Authenticity is a central term not only in music criticism but also in general discourses on the value of popular music. Leach (2001) observes two basic strategies to ascribe value to a certain piece of music (or an artist/a band): either to position it on the positive side of the dialectically related pair of oppositional terms, or to question the underlying binary itself. Doing both of these things simultaneously is considered a typical postmodernist strategy, because it transforms the good-bad-dichotomy into ambiguity. In Rock music however ambiguity seems not to have arrived yet. In showing how the ideals of Romantisicm are prevalent within the notion of authenticity in popular music, Marshall (2005) identified seven key aspects of rock authenticity:
1. Being true to oneself
2. Showing an antipathy against the commercial side of the music industry
3. Valorising the anti-rational characteristics of music
4. Being suspicious towards technology
5. Being related to the “roots” of Rock music
6. Stressing the importance if live-performance
7. Being related to a certain community.
The aim of this paper is to show that even in postmodern times authenticity is still constructed and perceived on the basis of “Adornian” value dichotomies.
Pearl Jam gained world wide knowledge for their debut album Ten (1991) and are generally associated with the Grunge-Genre which emerged in the early 1990´s. In constructing their authentic image they rely on the traditional markers of Rock music like emphasising live-performance or opposing the commercial aspects of the music industry. On the basis of Peter Wicke`s concept of “pop songs as media” (Wicke, 1992) the analysis will not refer to particular songs or lyrics but will take a different approach accounting the band’s general image cultivation. I therefore will be looking at different aspects of the band`s image construction and try to show how these aspects serve the purpose of authentication.

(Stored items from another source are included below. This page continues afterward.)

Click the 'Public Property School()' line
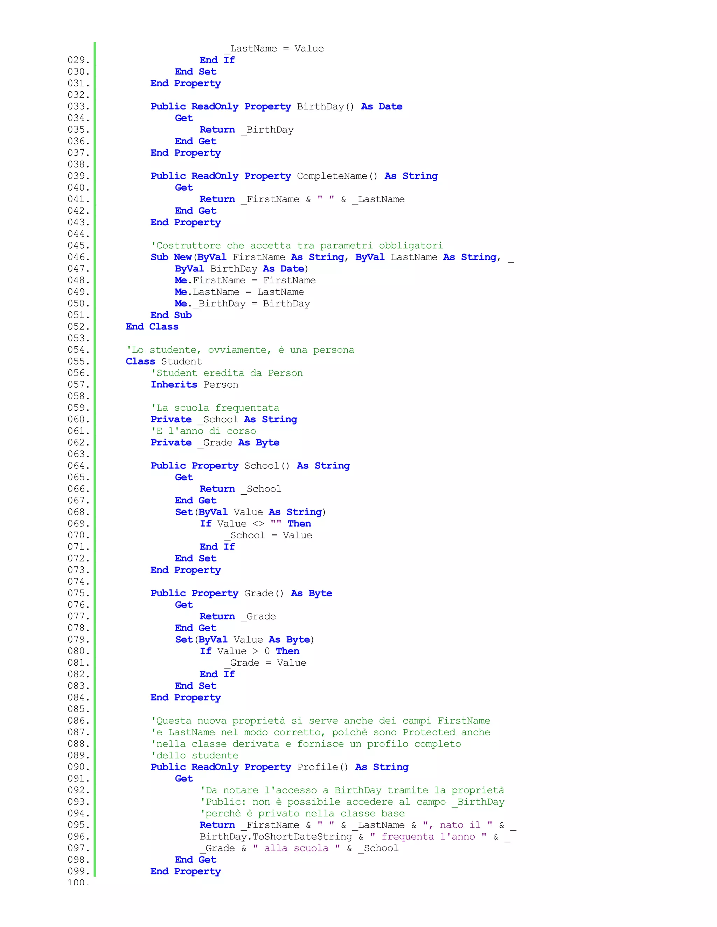Screen dimensions: 717x927 (x=250, y=466)
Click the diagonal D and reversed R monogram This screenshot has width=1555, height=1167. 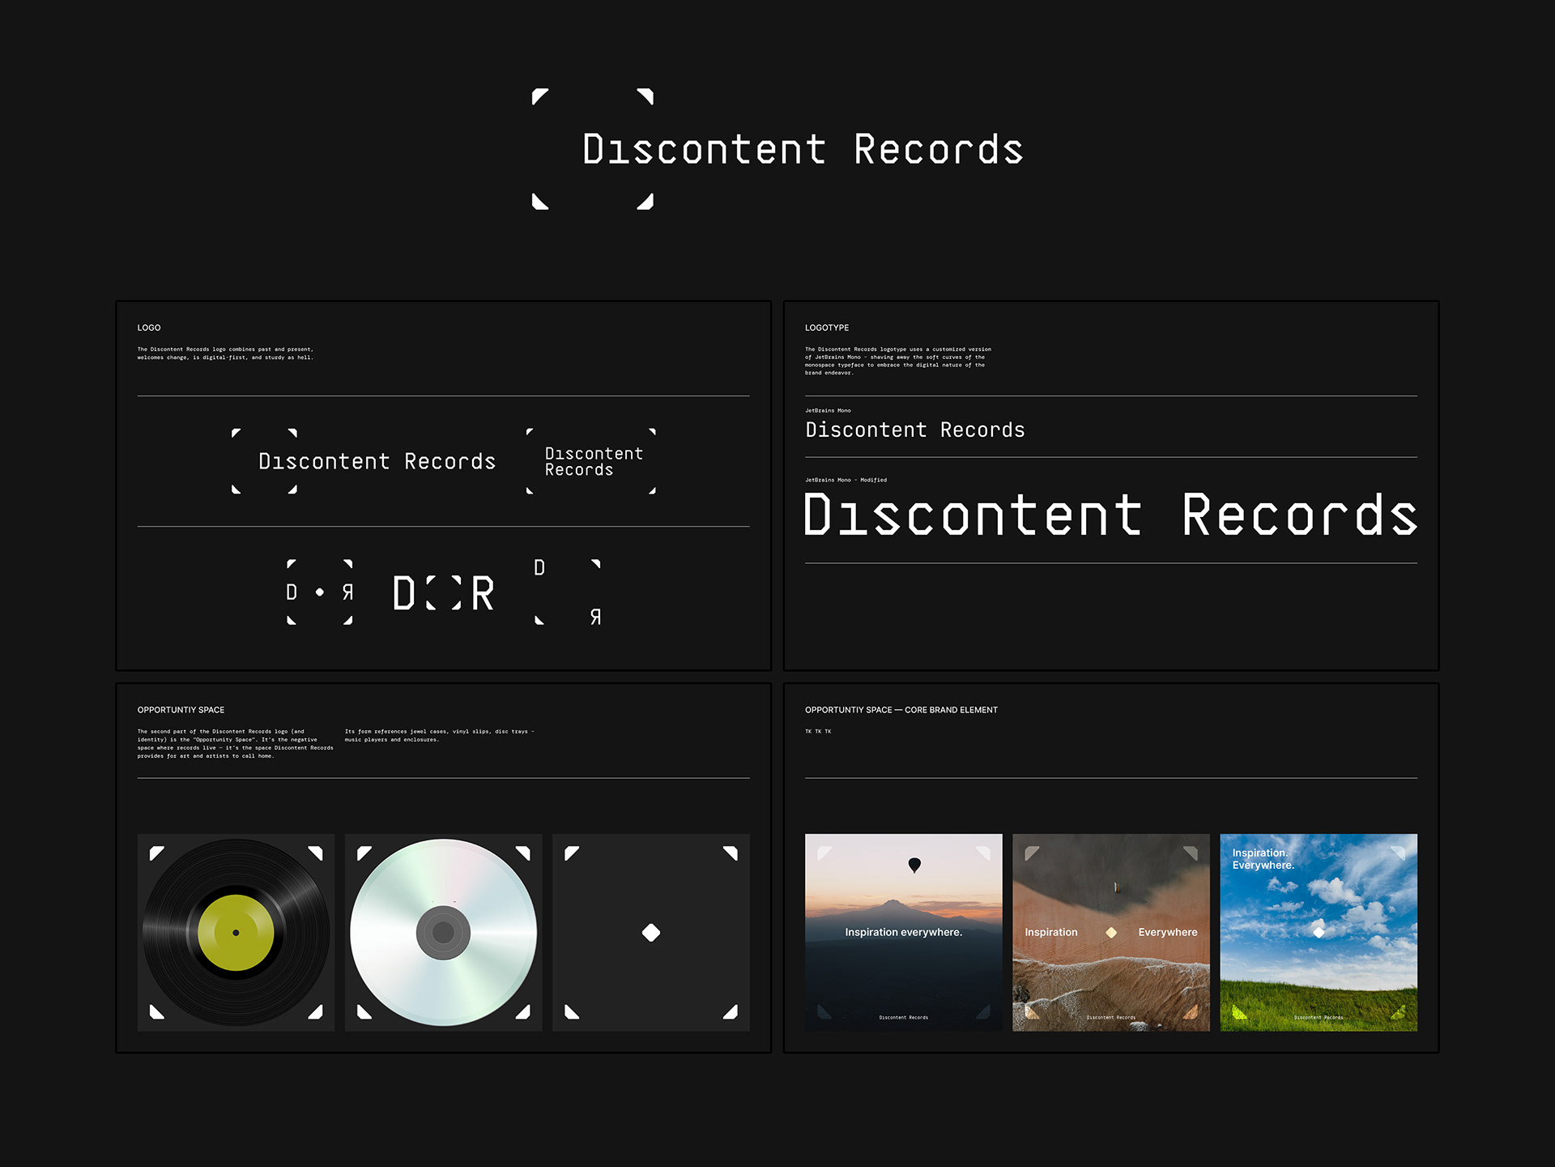(567, 592)
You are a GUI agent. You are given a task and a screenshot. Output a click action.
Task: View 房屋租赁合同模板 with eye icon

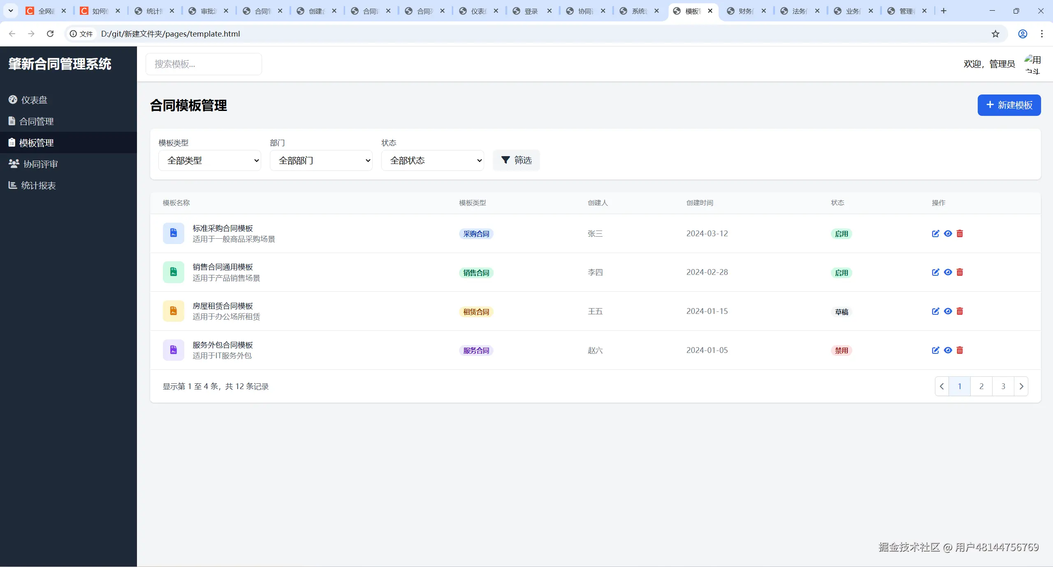click(x=948, y=311)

Although authenticity may no longer be the exclusive mode of distinction it still is of vital importance to discourses on the value of popular music (cp. Grossberg, 1993). In addition to that many of these discourses (especially in Rock music) share Theodor Adorno`s late-romantic definition of musical art, highlighting autonomy from its commercial value (Middelton, 1990).
Grossberg, L. (1992). We gotta get out of this place: popular conservatism and postmodern culture, New York: Routledge.
Grossberg, L. (1993). The Media Economy of Rock Culture: Cinema, Postmodernity and Authenticity. In: S. Frith & A. Goodwin & L. Grossberg (Hg.), Sound and Vision. The music Video Reader, London: Routledge, 185-209.
Leach (2001). Vicars of ´Wannabe´: authenticity and the Spice Girls, Popular Music 20/2, 143-167.
Middleton, R. (1990). Studying Popular Music, Milton Keynes: Open University Press.
Wicke, P. (1992). «Populäre Musik» als theoretisches Konzept, PopScritpum 1/92, Berlin: Forschungszentrum für populäre Musik, 6-42.